- Aim of the task -
Reproduce the listing word for word, starting at its first line and ending with the line containing "credentials-select: zhouting ( @163.com ( 一体机) ) is", including that line. Leave out the pictures.

- Input data -
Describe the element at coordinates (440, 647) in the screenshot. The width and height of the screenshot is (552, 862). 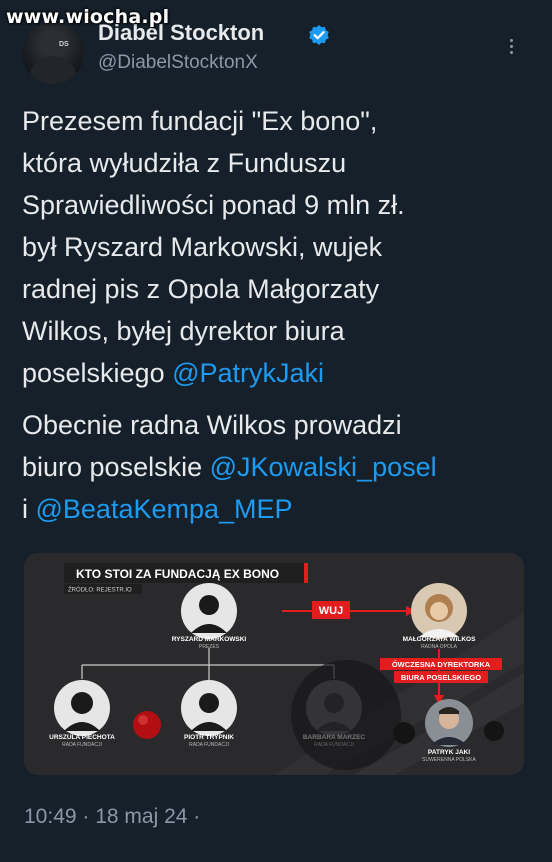
I see `person-role: RADNA OPOLA` at that location.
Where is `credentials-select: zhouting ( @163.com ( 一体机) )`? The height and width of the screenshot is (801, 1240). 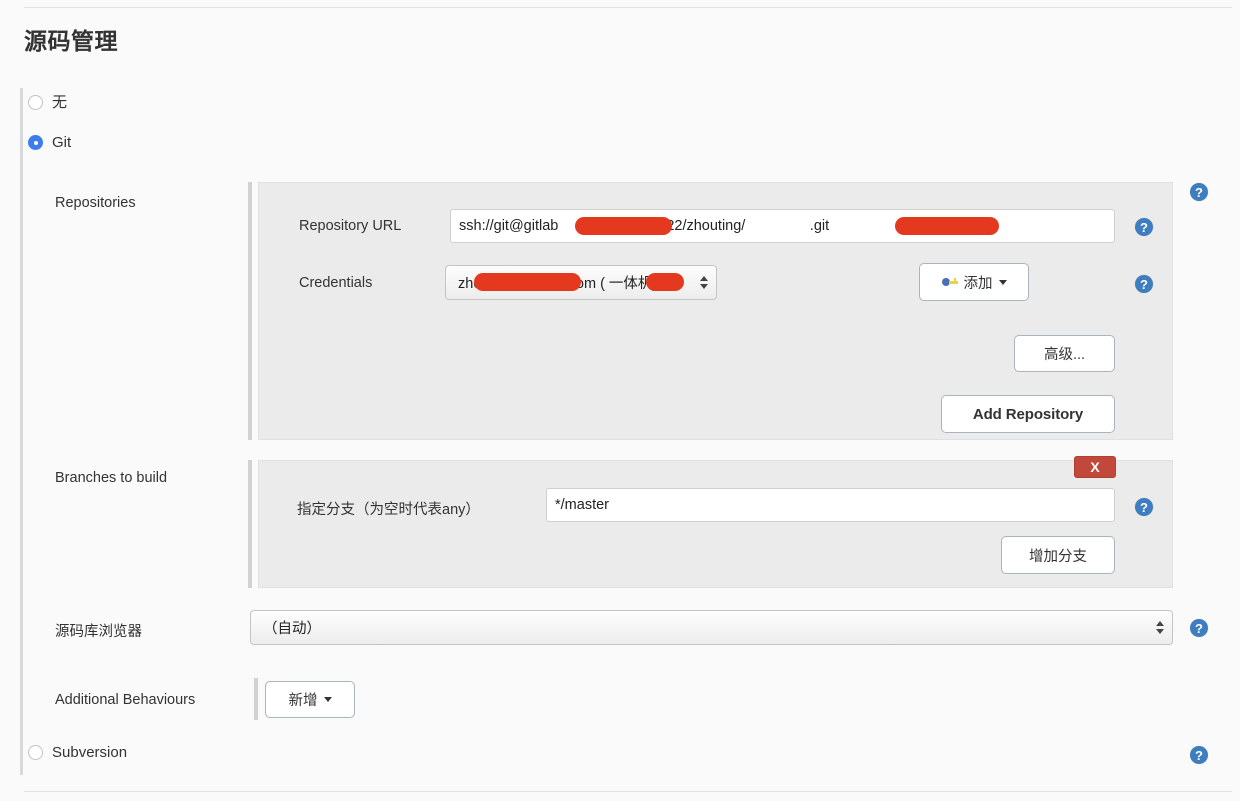
credentials-select: zhouting ( @163.com ( 一体机) ) is located at coordinates (581, 282).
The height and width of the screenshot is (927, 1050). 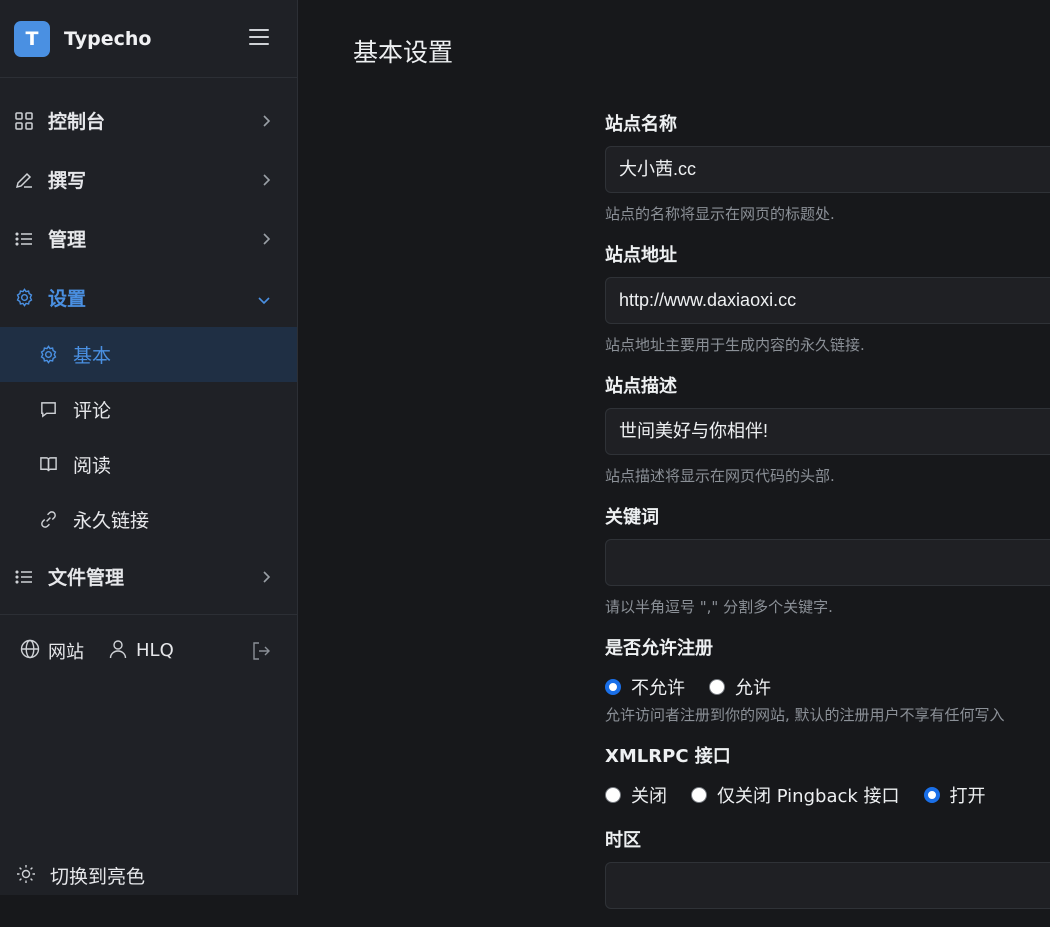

- Task answer -
Describe the element at coordinates (440, 647) in the screenshot. The width and height of the screenshot is (552, 862). 
I see `person-role: RADNA OPOLA` at that location.
Where is `credentials-select: zhouting ( @163.com ( 一体机) )`? The height and width of the screenshot is (801, 1240). 
credentials-select: zhouting ( @163.com ( 一体机) ) is located at coordinates (581, 282).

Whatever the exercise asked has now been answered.